PAGINA
::::
Bibbiaoggi
Gesù Cristo, la Bibbia, i Cristiani, la Chiesa

Dio ha tanto amato il mondo, che ha dato il suo unigenito Figlio, affinché chiunque crede in lui non perisca, ma abbia vita eterna (Giovanni 3,16).

Molti di più di quanto io possa credere o pensare. La domanda viene posta a Gesù in questi termini: “Signore, sono pochi i salvati?” (Luca 12,22).  Il brano dal quale la domanda è tratta è situato nel contesto del grande viaggio di Gesù verso Gerusalemme, quasi a voler dire che senza la croce non si può nemmeno parlare di salvati. Gesù viene presentato come maestro itinerante. La domanda non è fuori luogo per il giudaismo di allora. L’opinione dominante delle scuole rabbiniche è espressa in questa frase della Mishinà: “Tutto Israele parteciperà al mondo futuro”. Il mondo farisaico pensa che tutti gli ebrei conseguano la salvezza, ad eccezione di alcune poche categorie di persone che sono particolarmente nel peccato. Altri invece, come i circoli apocalittici, tendono al ribasso: “Molti sono creati, ma pochi salvati”. La domanda suscita ancora molto interesse e discussioni “fraterne”. Alcuni fissano non solo date sulla fine del mondo, ma stabiliscono pure il numero dei salvati. C’è chi dice: “Solo noi ci salviamo, e nessun altro”. Altri invece sono così ecumenici che promettono la salvezza a tutti, addirittura senza fare riferimento a Gesù.
::::
DATI GREZZI
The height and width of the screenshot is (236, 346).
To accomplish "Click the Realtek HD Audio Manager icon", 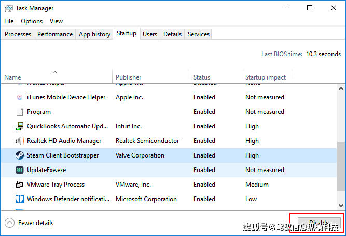I will click(x=20, y=141).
::::
SFIDA 1
Nel testo sul numero dei salvati, con quale frase i circoli apocalittici esprimono la loro idea?
SFIDA 2
Prosegui il testo sul numero dei salvati partendo dopo la sua ultima frase.

RISPOSTA SCRITTA 1
"Molti sono creati, ma pochi salvati".

RISPOSTA SCRITTA 2
La salvezza è per pochi o per molti? Che cosa risponde Gesù? La domanda viene rivolta a Gesù da “un tale”, forse uno della folla, che rimane anonimo, non sappiamo di chi si tratta. Non importa: a noi interessa la risposta di Gesù. L’uomo si rivolge a Gesù chiamandolo “Signore”, il che mostra una certa fiducia nel Maestro di Nazaret. La domanda è impersonale, ma la risposta è personale: anziché una sterile e generica informazione sui numeri, viene data a ciascuno una opportunità di riflessione e soprattutto di conversione. Gesù non è interessato a fornire dati e statistiche. Egli si rifiuta di fare calcoli matematici (tanti o pochi), e orienta la sua risposta verso un altro versante. È vero che parla di “molti” che vorranno entrare al banchetto del regno senza riuscirci e di altri che verranno allontanati, però, più che delle previsioni sui numeri, sono una sollecitazione, un invito a fare una scelta importante e radicale, coraggiosa e improrogabile. Alla domanda sul numero dei salvati, che segna l’inizio dell’intero brano (Luca 13,22-30), Gesù risponde con un racconto fatto di metafore e immagini, che possiamo riassumere in tre punti: il primo riguarda la porta stretta (13,23-24), il secondo la porta chiusa (13,25-27),  il terzo l’accesso alla mensa nel regno di Dio (13,28-30). Il racconto diventa così un’esortazione rivolta a chiunque ascolta il Vangelo a decidersi per la sequela e a non prendere alla leggera l’impegno al discepolato.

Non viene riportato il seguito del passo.